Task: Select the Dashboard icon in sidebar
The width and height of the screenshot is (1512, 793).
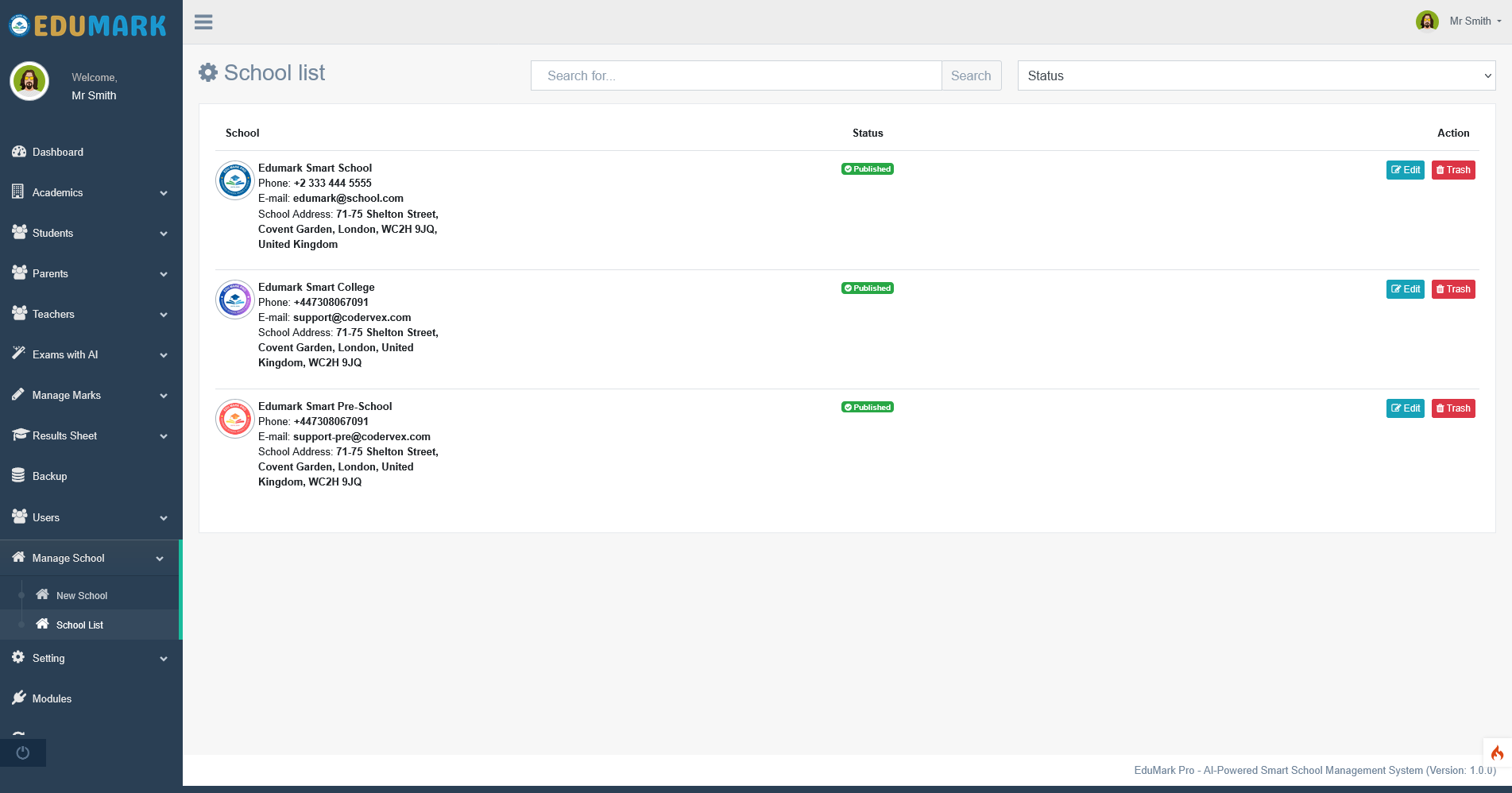Action: pos(19,152)
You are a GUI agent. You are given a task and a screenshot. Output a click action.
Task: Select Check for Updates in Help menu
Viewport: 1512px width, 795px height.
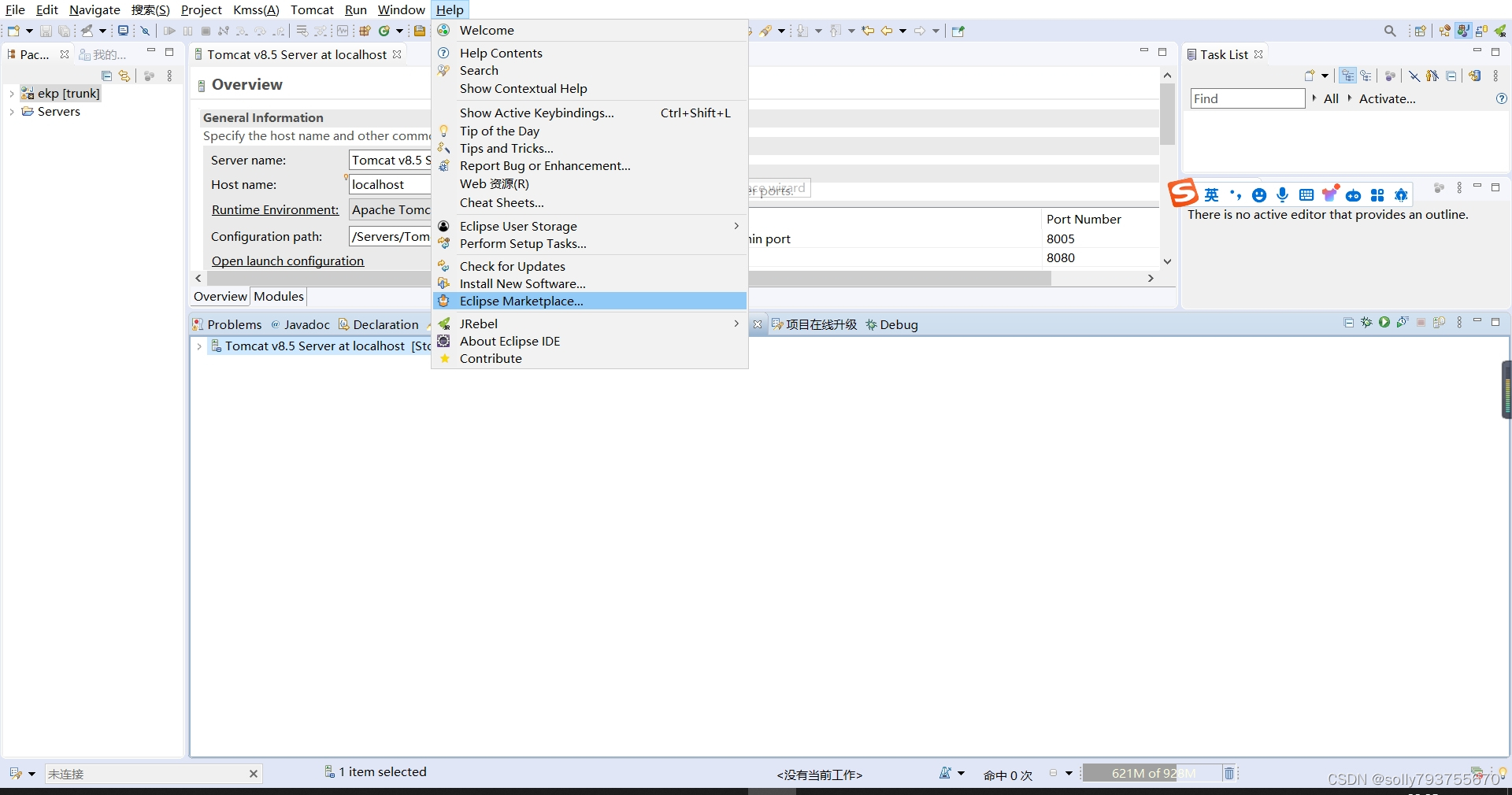(x=512, y=266)
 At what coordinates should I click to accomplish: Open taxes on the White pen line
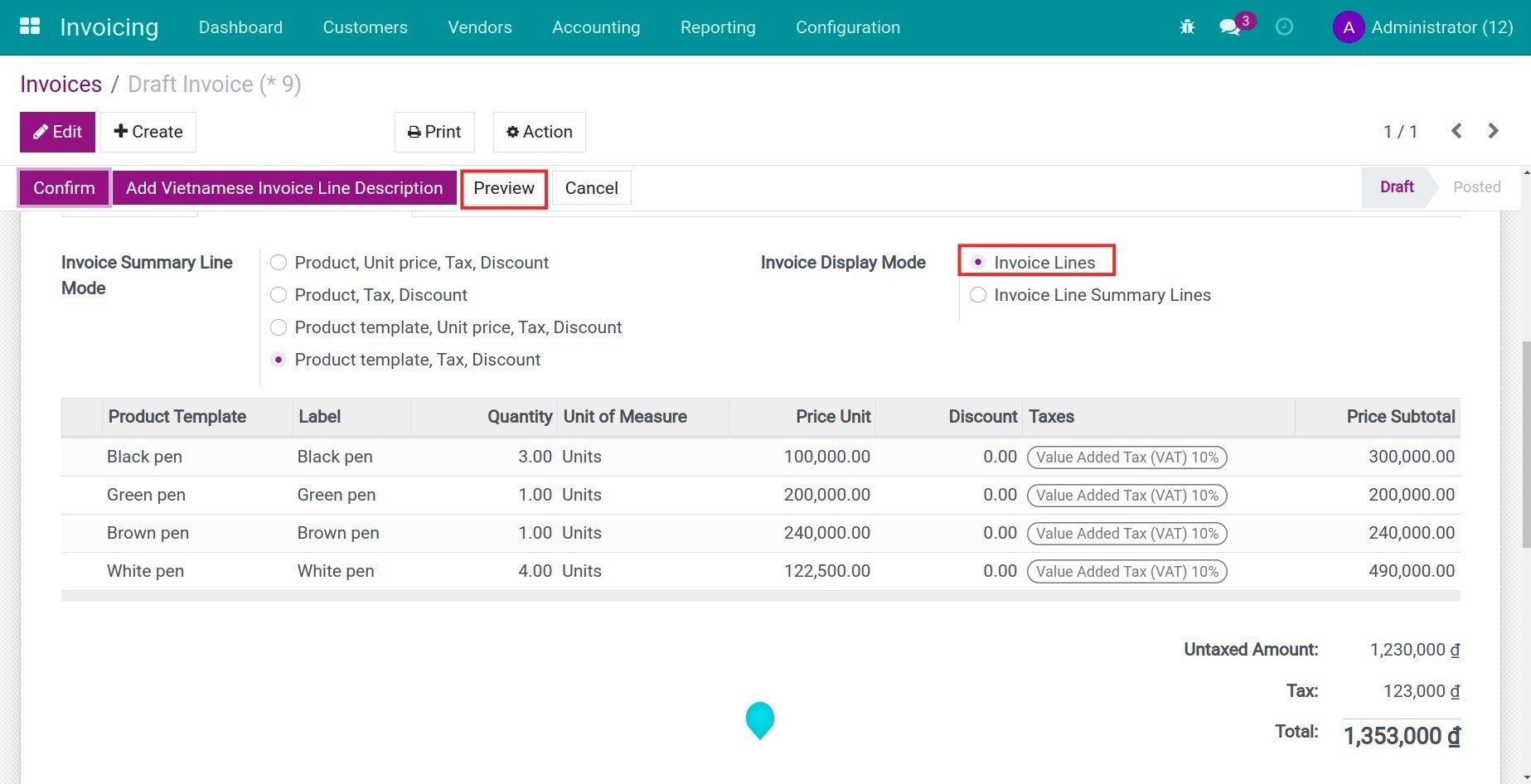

_ _ _ _

→ TRY IT
Copy out each line of the listing that holds the word "click".

→ ANSWER TO THIS TASK
You are a GUI agent. You are given a task and a screenshot. Output a click action.
 At what coordinates should I click to accomplish: Open taxes on the White pen line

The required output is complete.